Lo importante de Mandela ahora, más allá del mito, la leyenda o incluso su santificación, es reconocer su calidad humana y asegurar su legado. Como hombre ha sido un ejemplo de capacidad de liderazgo personal, carisma, dignidad, generosidad, coherencia, humildad, capacidad de seducción, encanto, seguridad en sí mismo... Muy grande tuvo que ser este hombre para conseguir él solo convencer a un país entero sumido en la violencia a emprender en conjunto la senda democrática, el camino de la reconciliación y la paz. Por algo ha sido la única persona que ha recibido el Premio Nobel de la Paz y el premio Lenin, así como la Medalla Presidencial de la Libertad en los Estados Unidos.

Su legado debe ser un ejemplo de lucha ideológica y fuente de inspiración para la paz y la reconciliación.
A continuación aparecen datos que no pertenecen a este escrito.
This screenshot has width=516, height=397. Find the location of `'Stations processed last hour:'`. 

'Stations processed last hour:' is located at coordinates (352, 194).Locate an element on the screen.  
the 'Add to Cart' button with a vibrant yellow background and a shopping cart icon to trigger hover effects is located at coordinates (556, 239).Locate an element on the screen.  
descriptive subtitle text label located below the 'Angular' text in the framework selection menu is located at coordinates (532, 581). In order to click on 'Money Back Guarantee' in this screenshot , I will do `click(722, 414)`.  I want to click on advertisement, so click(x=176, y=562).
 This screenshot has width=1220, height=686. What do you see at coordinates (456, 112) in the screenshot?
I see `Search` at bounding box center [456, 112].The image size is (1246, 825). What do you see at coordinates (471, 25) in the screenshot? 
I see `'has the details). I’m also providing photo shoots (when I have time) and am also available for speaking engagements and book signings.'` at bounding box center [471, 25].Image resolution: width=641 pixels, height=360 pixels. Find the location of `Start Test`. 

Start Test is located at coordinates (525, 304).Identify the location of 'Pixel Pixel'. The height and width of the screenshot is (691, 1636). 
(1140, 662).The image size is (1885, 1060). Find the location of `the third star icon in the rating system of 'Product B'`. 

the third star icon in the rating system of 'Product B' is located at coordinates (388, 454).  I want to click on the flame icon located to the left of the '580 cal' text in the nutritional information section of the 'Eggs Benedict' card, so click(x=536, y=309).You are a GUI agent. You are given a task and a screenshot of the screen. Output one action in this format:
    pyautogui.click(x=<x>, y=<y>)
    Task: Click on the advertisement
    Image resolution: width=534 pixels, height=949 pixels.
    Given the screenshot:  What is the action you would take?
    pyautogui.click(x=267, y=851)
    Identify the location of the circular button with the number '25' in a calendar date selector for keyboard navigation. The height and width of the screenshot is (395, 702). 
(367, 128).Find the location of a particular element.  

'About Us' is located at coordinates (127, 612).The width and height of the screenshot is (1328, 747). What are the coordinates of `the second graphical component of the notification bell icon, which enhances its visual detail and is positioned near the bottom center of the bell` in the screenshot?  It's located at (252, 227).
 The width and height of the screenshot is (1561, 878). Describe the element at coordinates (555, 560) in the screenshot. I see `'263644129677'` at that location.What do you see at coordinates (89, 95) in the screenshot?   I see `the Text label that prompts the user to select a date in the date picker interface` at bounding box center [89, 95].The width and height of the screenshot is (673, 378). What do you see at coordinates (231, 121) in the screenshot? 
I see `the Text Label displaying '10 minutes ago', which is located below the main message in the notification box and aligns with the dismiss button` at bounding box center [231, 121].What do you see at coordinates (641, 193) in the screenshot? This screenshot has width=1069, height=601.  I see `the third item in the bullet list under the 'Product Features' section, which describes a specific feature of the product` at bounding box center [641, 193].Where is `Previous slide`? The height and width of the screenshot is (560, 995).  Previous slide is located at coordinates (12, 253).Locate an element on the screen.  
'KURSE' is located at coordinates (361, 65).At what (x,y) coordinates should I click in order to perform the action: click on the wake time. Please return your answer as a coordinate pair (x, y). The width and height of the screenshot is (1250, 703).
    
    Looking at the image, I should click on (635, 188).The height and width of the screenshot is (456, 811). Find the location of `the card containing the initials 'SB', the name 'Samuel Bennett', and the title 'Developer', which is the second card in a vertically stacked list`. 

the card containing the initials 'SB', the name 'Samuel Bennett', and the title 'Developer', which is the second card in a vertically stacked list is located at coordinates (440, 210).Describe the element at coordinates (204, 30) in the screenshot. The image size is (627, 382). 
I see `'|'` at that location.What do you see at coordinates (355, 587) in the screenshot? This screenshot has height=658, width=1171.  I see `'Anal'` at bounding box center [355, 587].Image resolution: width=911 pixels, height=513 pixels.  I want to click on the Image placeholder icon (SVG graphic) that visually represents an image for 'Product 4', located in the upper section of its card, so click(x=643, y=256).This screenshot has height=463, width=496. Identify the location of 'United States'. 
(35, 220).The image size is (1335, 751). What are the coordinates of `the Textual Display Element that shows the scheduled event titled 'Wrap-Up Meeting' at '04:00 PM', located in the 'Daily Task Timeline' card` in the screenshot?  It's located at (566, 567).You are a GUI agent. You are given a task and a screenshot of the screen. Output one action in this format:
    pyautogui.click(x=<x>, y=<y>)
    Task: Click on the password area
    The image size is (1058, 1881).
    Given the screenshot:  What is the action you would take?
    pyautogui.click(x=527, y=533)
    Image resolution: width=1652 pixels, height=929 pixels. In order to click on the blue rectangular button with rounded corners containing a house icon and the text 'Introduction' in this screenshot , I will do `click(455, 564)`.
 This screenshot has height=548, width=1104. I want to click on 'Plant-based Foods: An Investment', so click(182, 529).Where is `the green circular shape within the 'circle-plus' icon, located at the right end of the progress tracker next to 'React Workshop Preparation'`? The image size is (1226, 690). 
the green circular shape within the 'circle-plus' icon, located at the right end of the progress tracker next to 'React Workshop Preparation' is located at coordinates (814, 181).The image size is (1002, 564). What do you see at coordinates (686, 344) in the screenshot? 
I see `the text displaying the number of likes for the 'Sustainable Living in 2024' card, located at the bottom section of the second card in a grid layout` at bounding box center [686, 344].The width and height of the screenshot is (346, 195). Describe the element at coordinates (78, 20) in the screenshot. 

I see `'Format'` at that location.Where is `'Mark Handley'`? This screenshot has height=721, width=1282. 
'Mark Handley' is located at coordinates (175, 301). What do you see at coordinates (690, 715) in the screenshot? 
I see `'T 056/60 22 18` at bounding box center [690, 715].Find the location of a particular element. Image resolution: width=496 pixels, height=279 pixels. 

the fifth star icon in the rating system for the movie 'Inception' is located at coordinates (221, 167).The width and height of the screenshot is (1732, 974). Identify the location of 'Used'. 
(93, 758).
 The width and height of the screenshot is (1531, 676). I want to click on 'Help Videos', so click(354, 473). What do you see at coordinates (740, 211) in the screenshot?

Desde que salió en libertad el 11 de febrero de 1990, después de 27 años en la cárcel, emprendió su cruzada ("mi lucha es mi ideal") contra el apartheid y en pro de la reconciliación. Sin embargo, hoy las cosas no van como él quisiera y se corre el riesgo de echar por tierra todo lo conseguido, incluso con corruptelas dentro de su propio partido, cuando todavía queda mucho por hacer en la lucha por la igualdad.

Nada más, una frase suya de despedida: "Son los cambios que hemos provocado en las vidas de los demás lo que determina el significado de la nuestra".